La Pile

Chapitre 5 : Les Dés sont Jetés

2431 mots, Catégorie: M

Dernière mise à jour il y a environ 1 mois

— Allez, double six, double six…


— Vingt picaillons contre ta montre sur paire de quatre, paire de six et deux.


Le joueur cessa de secouer le gobelet de dès et jaugea Héléna, les sourcils froncés.


— Tenu !


Il remua vigoureusement le quart de fer blanc comme un barman son shaker de cocktails, tous entendirent fort et clair le doux claquement des dès. Il l’embrassa une dernière fois avant de le renverser sur la table.


Héléna retint son sourire pendant que les dès roulaient. Elle amorça un geste alors qu’ils ralentissaient vers le poignet du parieur, mais sa main s’arrêta net, stoppée à mi-parcours par l’ignoble révélation des points qu’afffichaient les faces supérieures.


La mâchoire d’Héléna tomba.


— Mais… c’est pas possible.


Un quatre, un un, un cinq et une paire de trois.


— C’est pas une paire de six, mais ça fait toujours vingt picaillons. Soit bonne joueuse, allonge les billets !


Ce n’était pas possible. Paire de quatre, paire de six, deux, Héléna s’en rappelait distinctement : « Allez, double six, double six… Priait l’un des joueurs de dés, qui embrassait le gobelet qu’il secouait.

Les pièces et les billets s’entassaient devant eux. Son adversaire serrait les dents, invoquait le sort.

Les dés roulaient et dévoilaient une paire de quatre, une paire de deux et un unique six. Le parieur grognait. Les billets changeaient de main.

C’était écrit. C’était vécu. Une autre vie, pour la même nuit. Pour la première fois depuis le début de ceux cauchemars, les événements suivaient une voie différente de ceux programmés par la force des choses. Les même causes appelaient aux mêmes conséquences et ne déviaient que lorsqu’on agissait contre elles.


Mais rien n’avait changé, non ?


Héléna se frappa le front.


— Merde !


— En même temps, tu t’attendais à quoi, à parier sur un résultat aussi précis ? Sans déconner, c’est quoi les probabilités ? Ceci dit sur un coup de chance, t’aurais bien mérité ma montre.  
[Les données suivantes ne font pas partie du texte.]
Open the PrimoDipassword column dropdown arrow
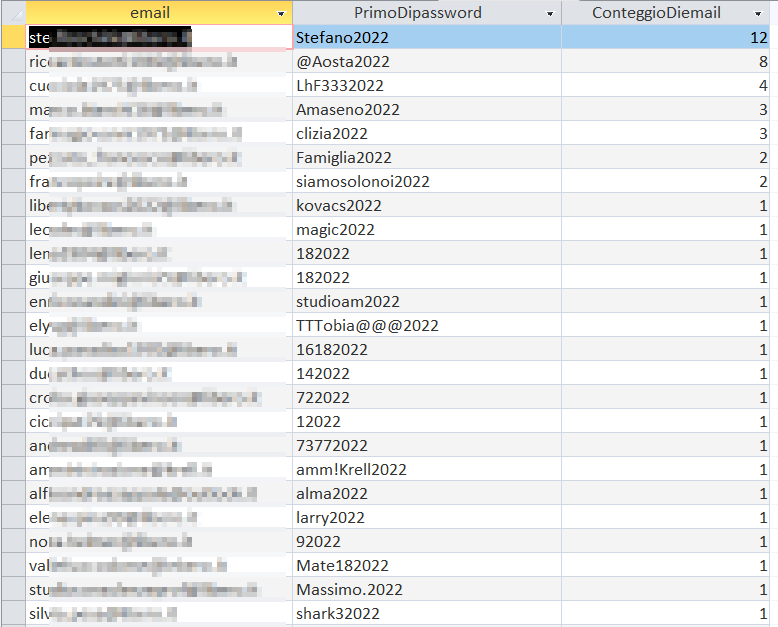778x627 pixels. [549, 14]
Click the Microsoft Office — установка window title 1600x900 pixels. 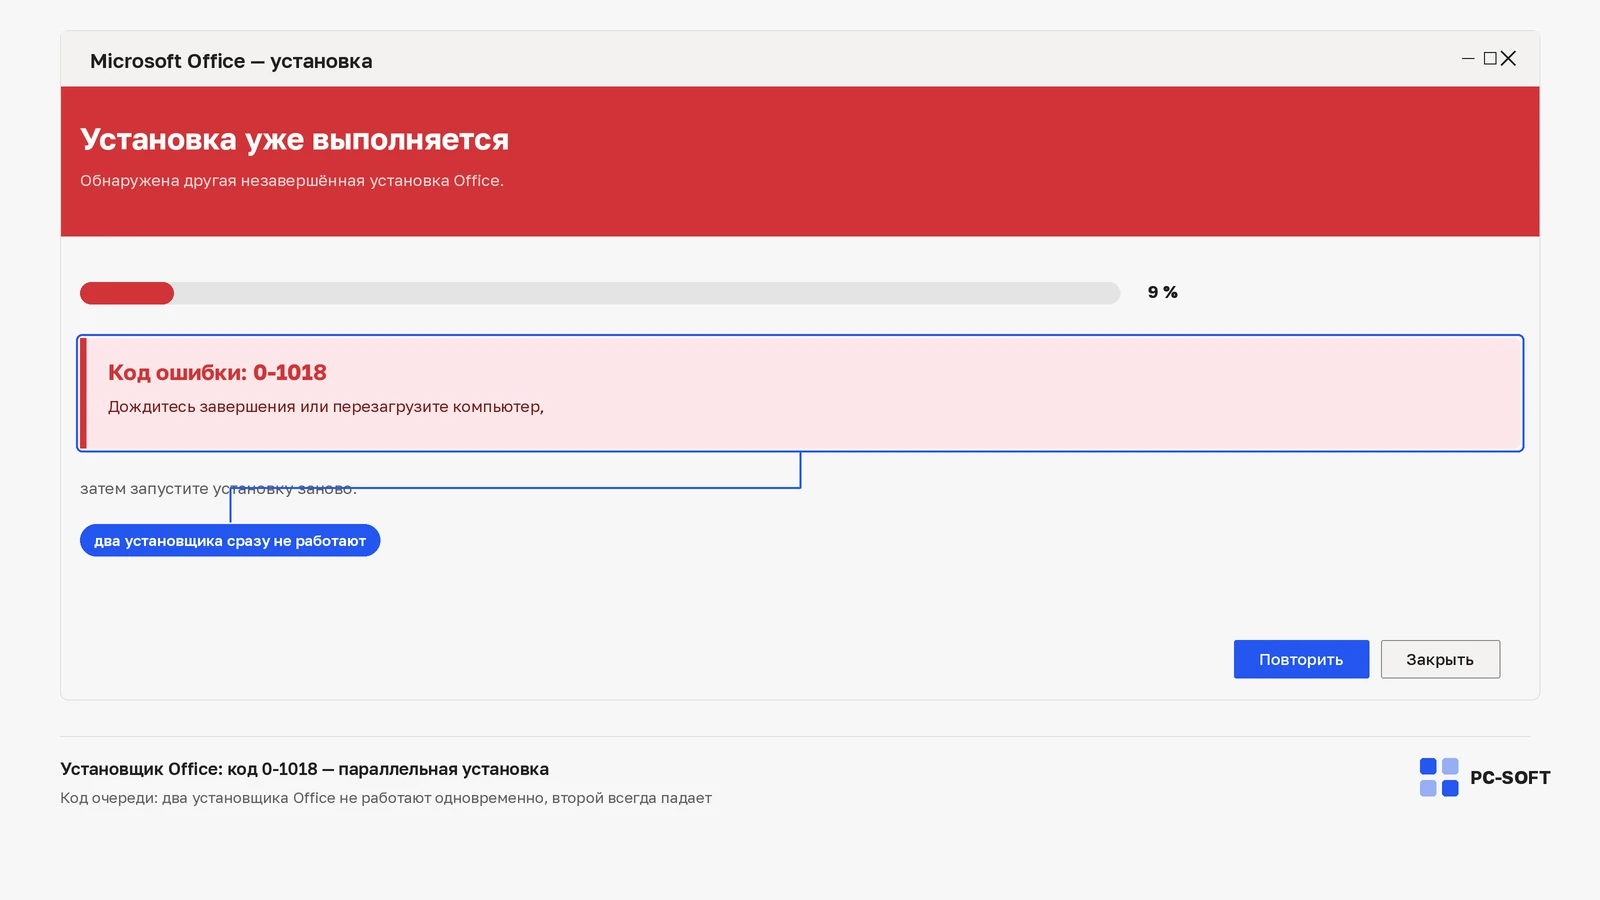point(231,61)
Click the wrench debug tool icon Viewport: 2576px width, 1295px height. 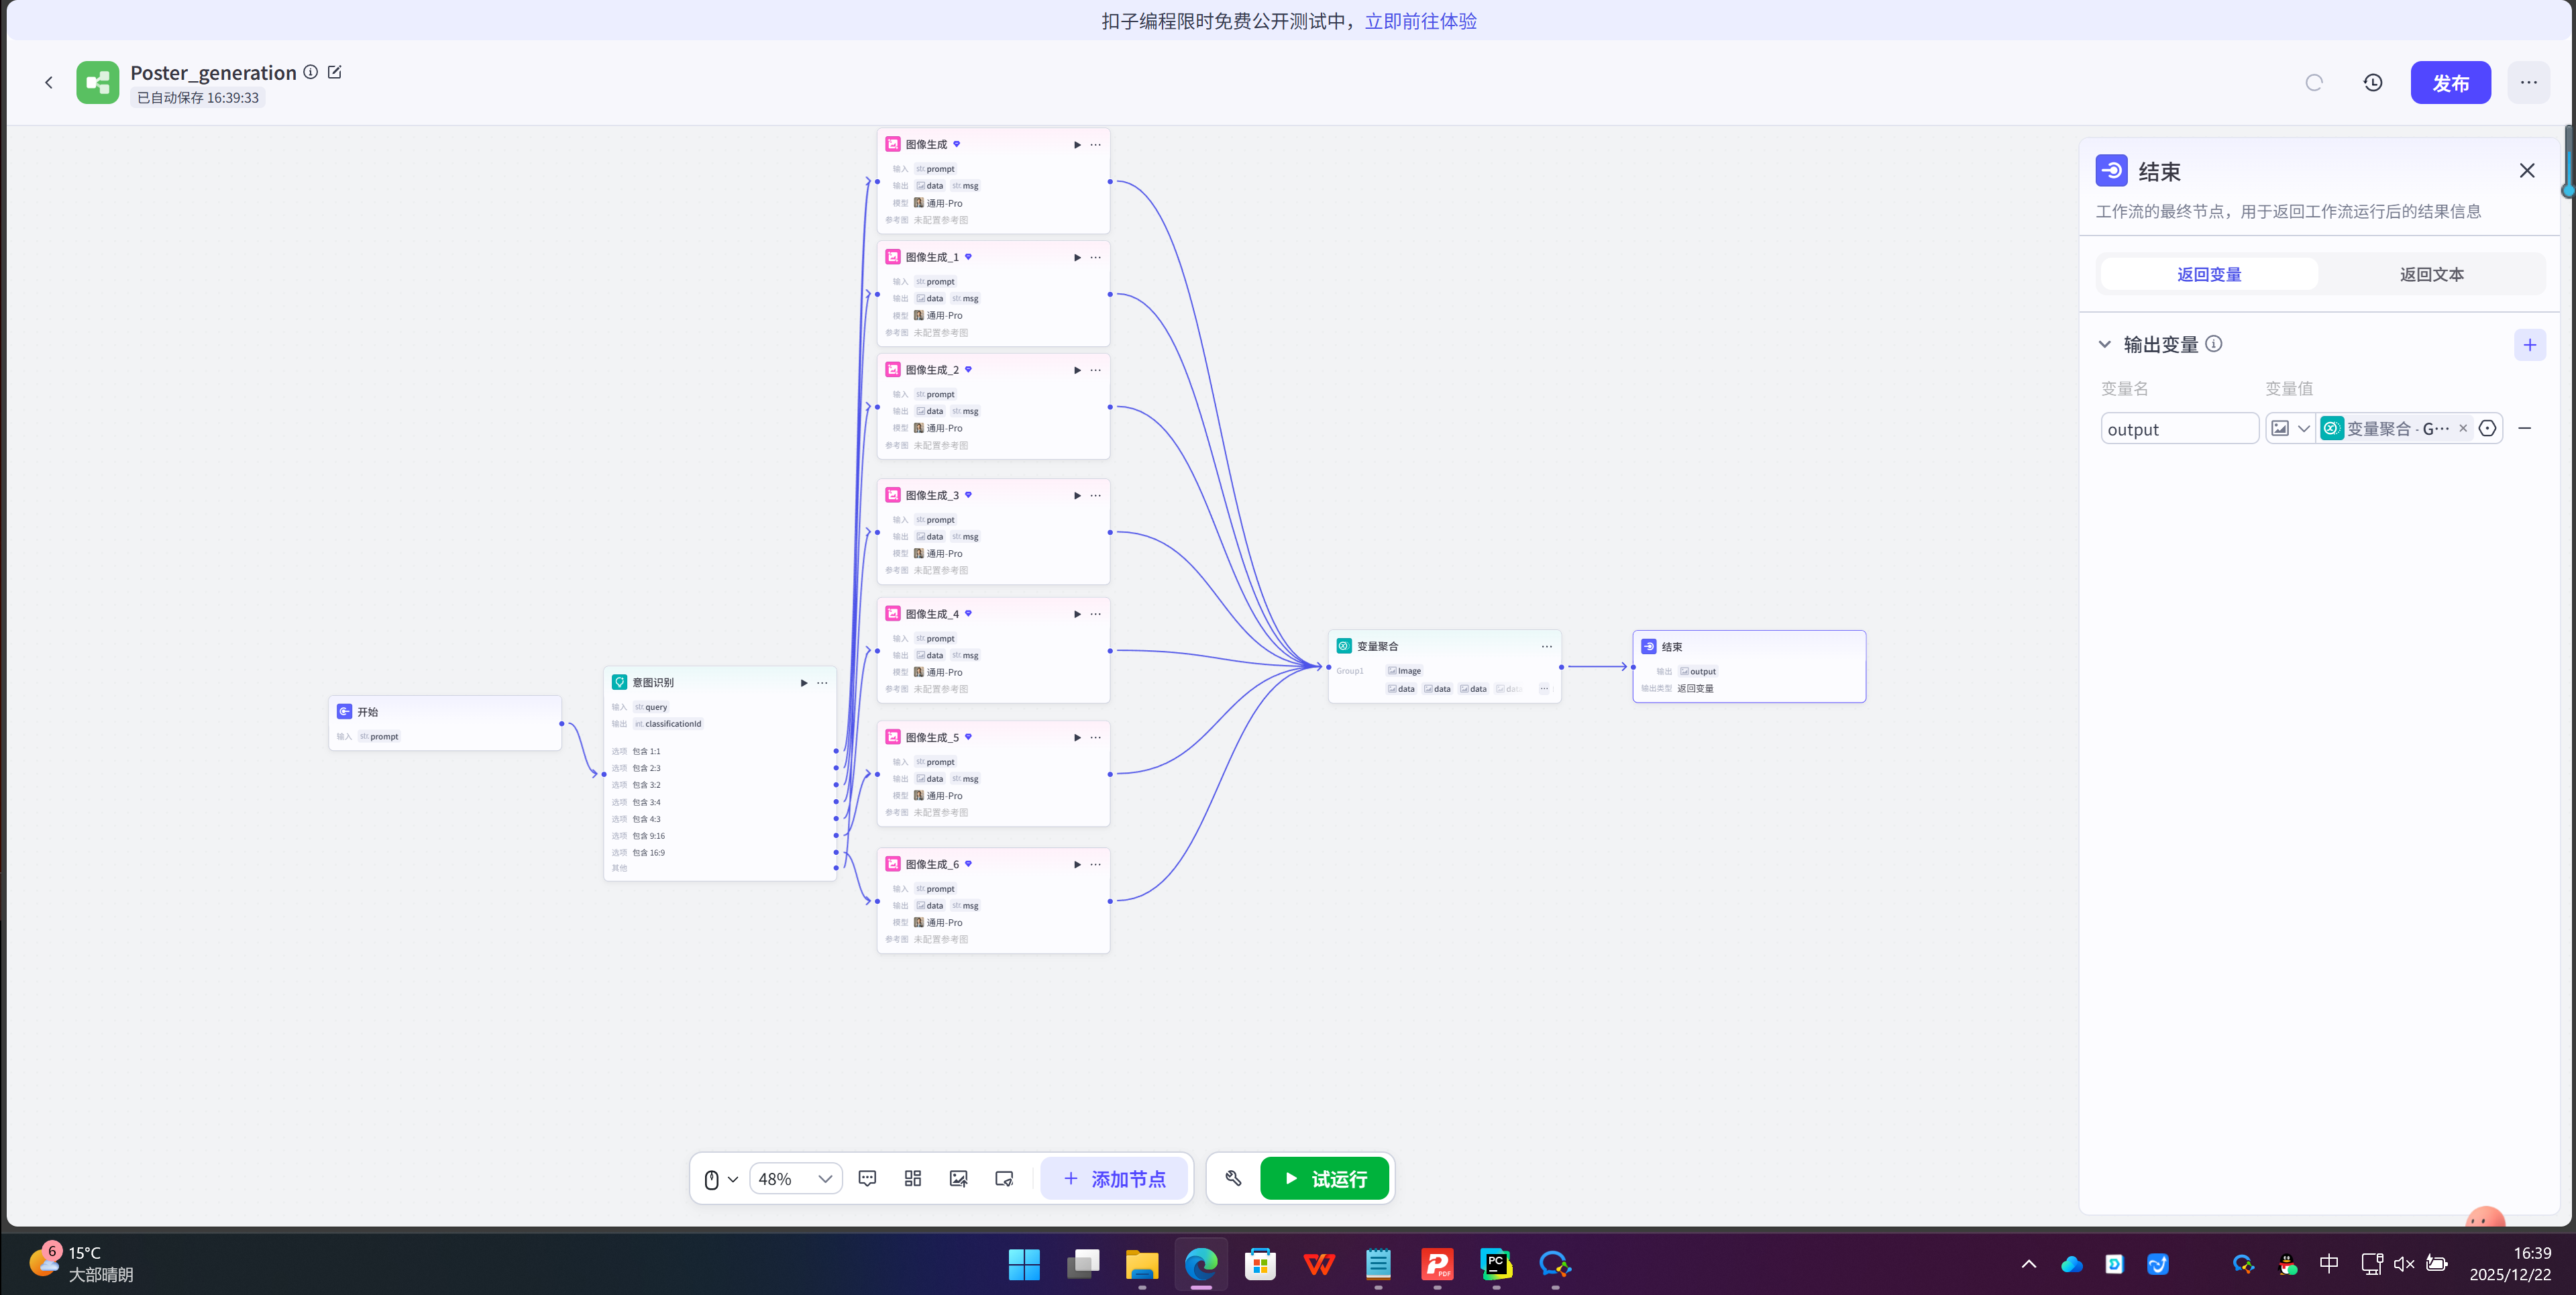[1233, 1178]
Elle avait interrompu son adversaire pendant qu’il secouait les dés. Mélangé différemment, fatalement, le résultat l’était aussi. L’intervention d’Héléna avait modifié le destin avant que les dés ne soient jetés. Littéralement.


Tout était à refaire. Les lumières de l'infirmerie dansaient autour d’Héléna, prise de vertige. Attendre l’aube, monter dans une péniche, recevoir la mort. Des heures d’angoisse pour une poignée de dés mal secoués.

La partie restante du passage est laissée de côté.